かつての私にとって、「憧れの人」の一人が、中原中也であった。ああいった放蕩無頼の生活をしてみたかった。大学の一人暮らしは私を野放しにさせた。そこに歯止めなんてものは存在しなかった。
金はなかったので、中原中也的な生活とは、友人の家を泊まり歩いては、飲んだくれるというものになった。
泊まり歩くうちに、定宿というべき所ができた。もちろん、これは私の好みが全てで、相手の迷惑なんて、これっぽっちも考えていない。
1年の時は、狛江の小文治さんのアパートと春”短(バルタン)君のアパートに、実によく行った。(おかげで春”短君は落研を辞めてしまった。)
2年からは、経堂の歌ん朝さんのアパート、祖師ヶ谷大蔵の八海君のアパート、それから小文治さんの後に入った弥っ太君の所。弥っ太君は翌年、経堂に引っ越した。その経堂のアパートにも通った。
3年からは、弥っ太君の後を継いだ蘭丸君の所。
向ヶ丘遊園駅近くの三代目紫雀さんのアパートにも随分行ったなあ。
4年の時は、喜多見に住んでいた岐阜T君のアパートに足繁く通った。T君の所で酒を飲むことはなかった。ほうじ茶でカールをつまみながら話し込むのが常だった。T君は基本的に人を泊めなかったので、歩いて30分ほどの所にある落研の後輩、松弥君のアパートに泊まった。松弥君の部屋には裸電球が下がっていた。裸電球の下で、少々込み入った話をしたのを覚えている。

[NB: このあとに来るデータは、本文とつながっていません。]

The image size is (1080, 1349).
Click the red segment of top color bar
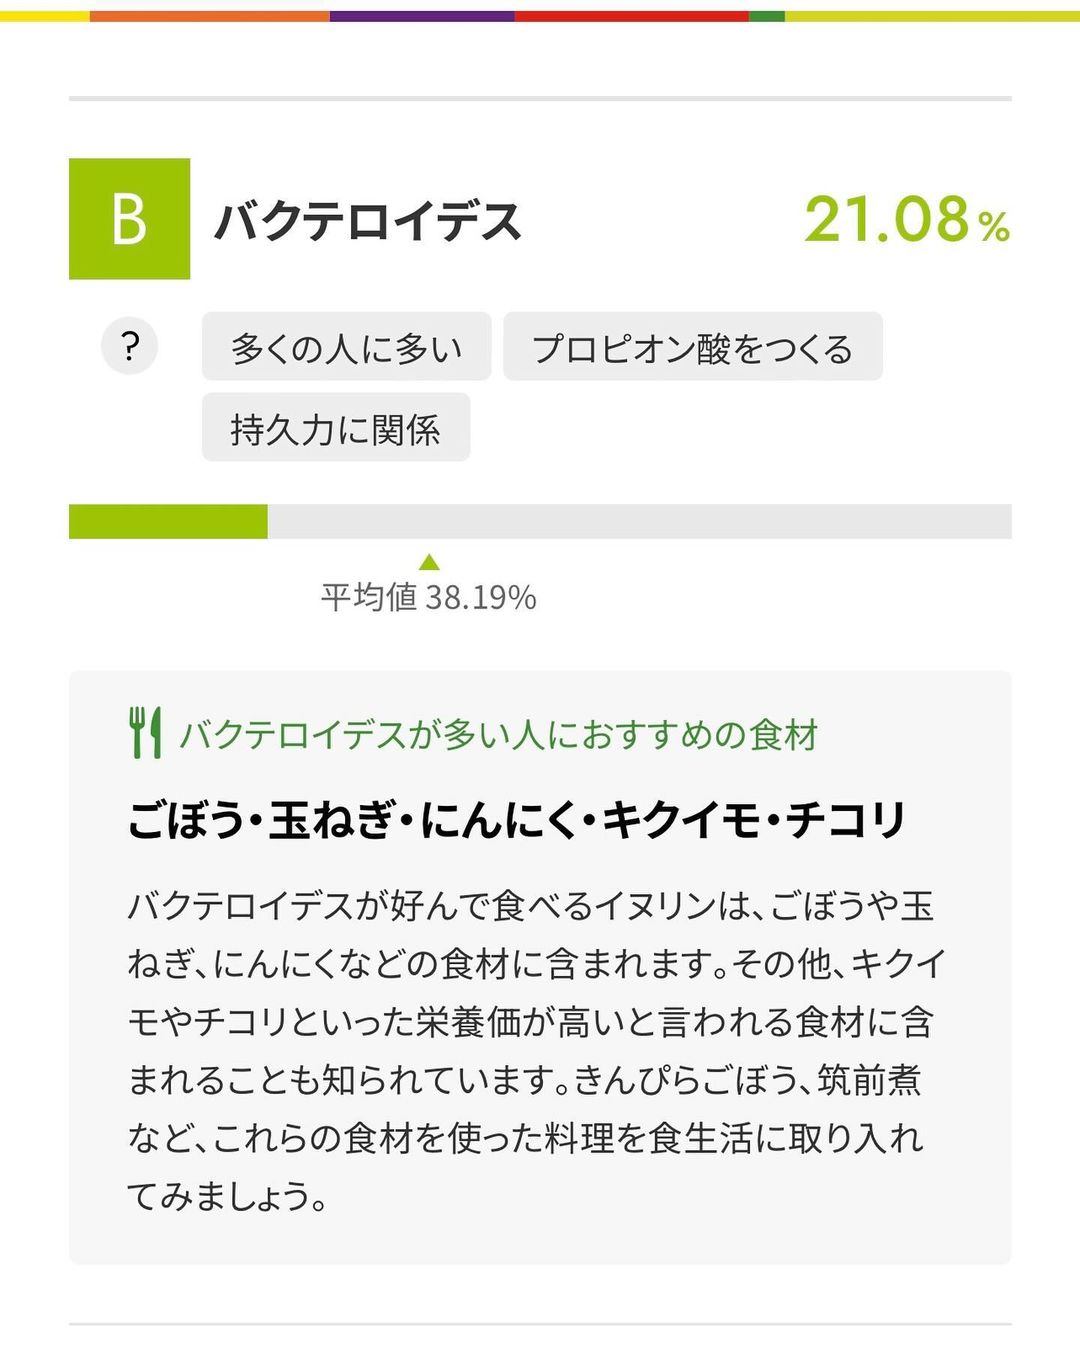632,16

そういう、いわゆる「定宿」を一回り泊まり歩いてから、やっと自分のアパートに帰るといった生活だったのである。
こう並べてみると、色んな人に迷惑をかけた。申し訳ない。
弥っ太君には「伝助は自分一人が孤独だと思っている」と言われた。痛い言葉だ。私としては、憧れの中原中也的な生活を実践していたつもりだったのだが…。無邪気な子どもだったんだな。本当に馬鹿だったなあ。

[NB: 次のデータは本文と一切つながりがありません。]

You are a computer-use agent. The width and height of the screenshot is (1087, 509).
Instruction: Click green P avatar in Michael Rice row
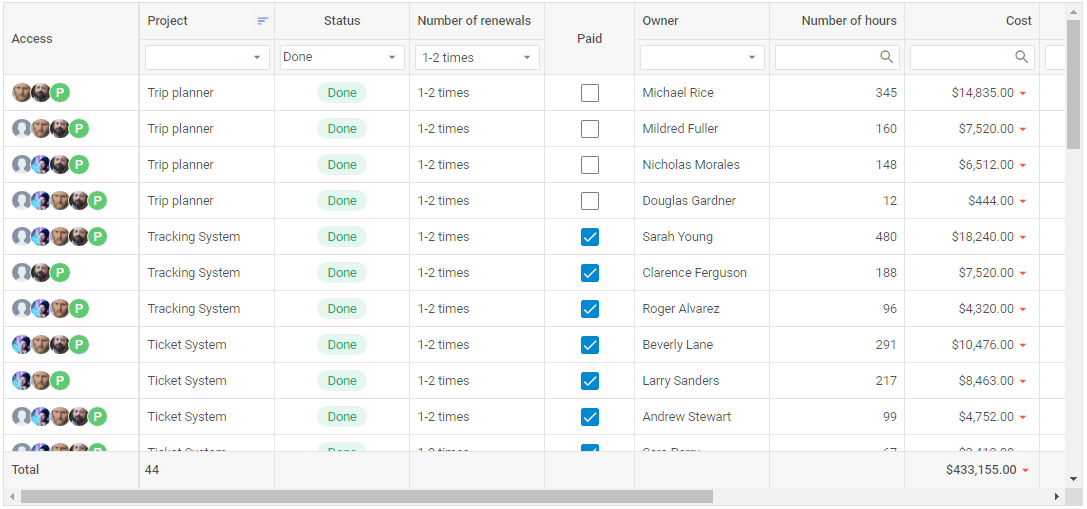(60, 93)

それでも、私が部屋を訪れると、皆、「よお。」と迎えてくれた。そして、小文治さんは「安芸」に、歌ん朝さんは「マネーチョット」に連れて行ってくれた。八海君は砧温泉に行ってから祖師ヶ谷大蔵駅前の飲み屋に一緒に行ってくれた。弥っ太君も「代一元」や「マネーチョット」に付き合ってくれた。三代目紫雀さんは、さんざっぱら飲ませてくれた後、当時としても珍しかったオープンリールのテープデッキで、色々な音楽を聴かせてくれた。皆皆優しかった。その優しさに私は甘えた。
本当に馬鹿だったなあ。
本当に本当に、私は馬鹿だったなあ、と今更ながら思うのだ。